International

Mediator apologizes to Syrians for ineffectual peace talks

Negotiator Brahimi halts talks between government and opposition after less than half an hour

UN-Arab League envoy for Syria, Lakhdar Brahimi, during the second round of negotiation between the Syrian government and opposition at the European headquarters of the United Nations in Geneva on Feb. 13, 2014.
Valentin Flauraud /AFP/ Getty Images

International mediator Lakhdar Brahimi apologized to the Syrian people on Saturday for the lack of progress at peace talks in Geneva, after their second round ended with little more than an agreement to meet again.

Brahimi ended direct talks between the Syrian government and opposition earlier in the day, after less than half an hour of trying to find a solution to their impasse. The latest round of talks aimed at finding some way out of Syria's civil war had gone into a sixth consecutive day at U.N. European headquarters in Geneva, while violence kept escalating for Syrians back home.

Brahimi, an Algerian-born diplomat, said the recent agreement to evacuate people from the besieged city of Homs had raised hopes that had not been satisfied at the Geneva talks, involving opposition groups and representatives of President Bashar al-Assad.

"I am very, very sorry and I apologize to the Syrian people that their hopes, which were very, very high here, that something will happen here," Brahimi told journalists after the talks.

The head of the International Committee of the Red Cross (ICRC) also stressed how meager the results had been, saying an evacuation from Homs did not herald any wider improvement in humanitarian access to Syria's civil war zones, where the United Nations says up to 3 million people in need are beyond its reach.

Brahimi said at a news conference Saturday that he had proposed an agenda for another round of talks that would focus first on ending the violence, and then cover how to create a transitional governing body.

"Unfortunately, the government has refused," he told reporters, saying he would now seek consultations with the United States and Russia, the main sponsors of the peace conference, and the United Nations to see how to proceed.

"Everybody needs to go back to their base and we will contact each other to determine the coming date. It is not clear," Brahimi said.

Despite the hostility between the two delegations that has produced little more than public displays of acrimony and sparring before the TV cameras, the opposition said it continued to hold out hope for a political solution.

Anas al-Abdeh, a member of the opposition negotiating team, said his side accepted the agenda –but the government's unwillingness to go along with it has put the prospects for a third session of talks within the "Geneva 2" negotiating round in doubt. The first peace conference, dubbed "Geneva 1," produced a roadmap for peace in June 2012 that was not followed.

Al-Abdeh called the stalemate a result of the government's "continuous effort to not talk and not to discuss the issue of the transitional governing body."

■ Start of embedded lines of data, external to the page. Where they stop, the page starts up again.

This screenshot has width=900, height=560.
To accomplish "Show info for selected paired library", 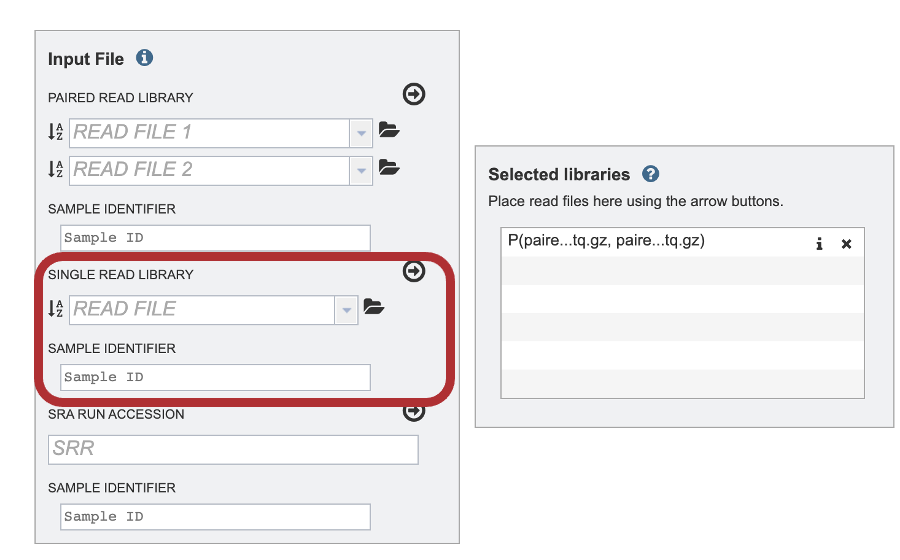I will pyautogui.click(x=819, y=244).
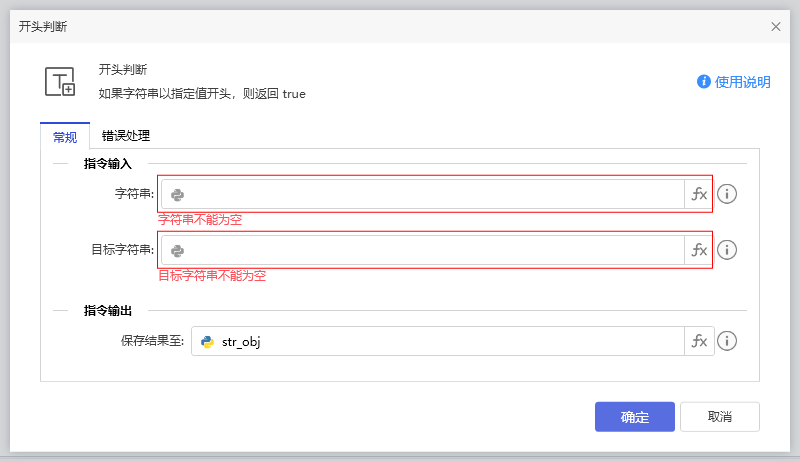The width and height of the screenshot is (800, 462).
Task: Show info tooltip for 保存结果至 field
Action: [727, 342]
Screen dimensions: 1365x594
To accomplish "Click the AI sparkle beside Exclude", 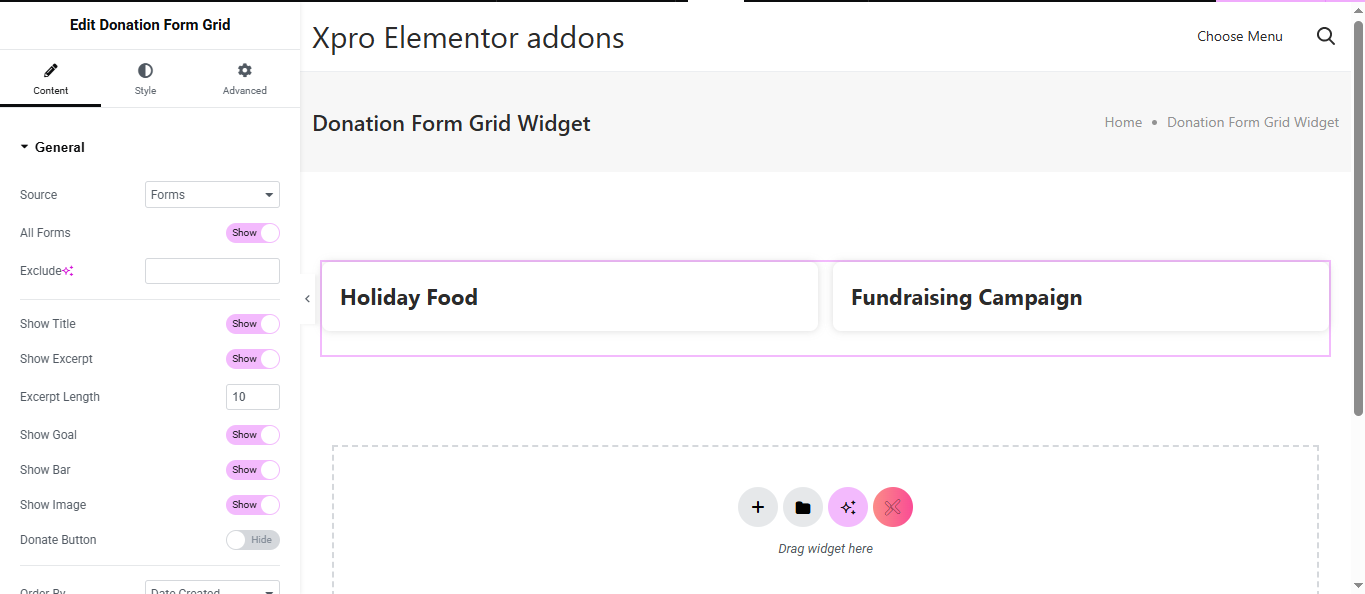I will [x=68, y=271].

The Syrian National Coalition (SNC), the main opposition faction, submitted a plan Wednesday outlining its vision of a transitional government and its suggestions for how to drive foreign fighters out of the country.

On Friday, Russia's Foreign Minister Sergei Lavrov accused the U.S. of using peace talks to push for a "regime-change" in Syria, saying the issue of a transitional government had dominated the dialogue in Switzerland.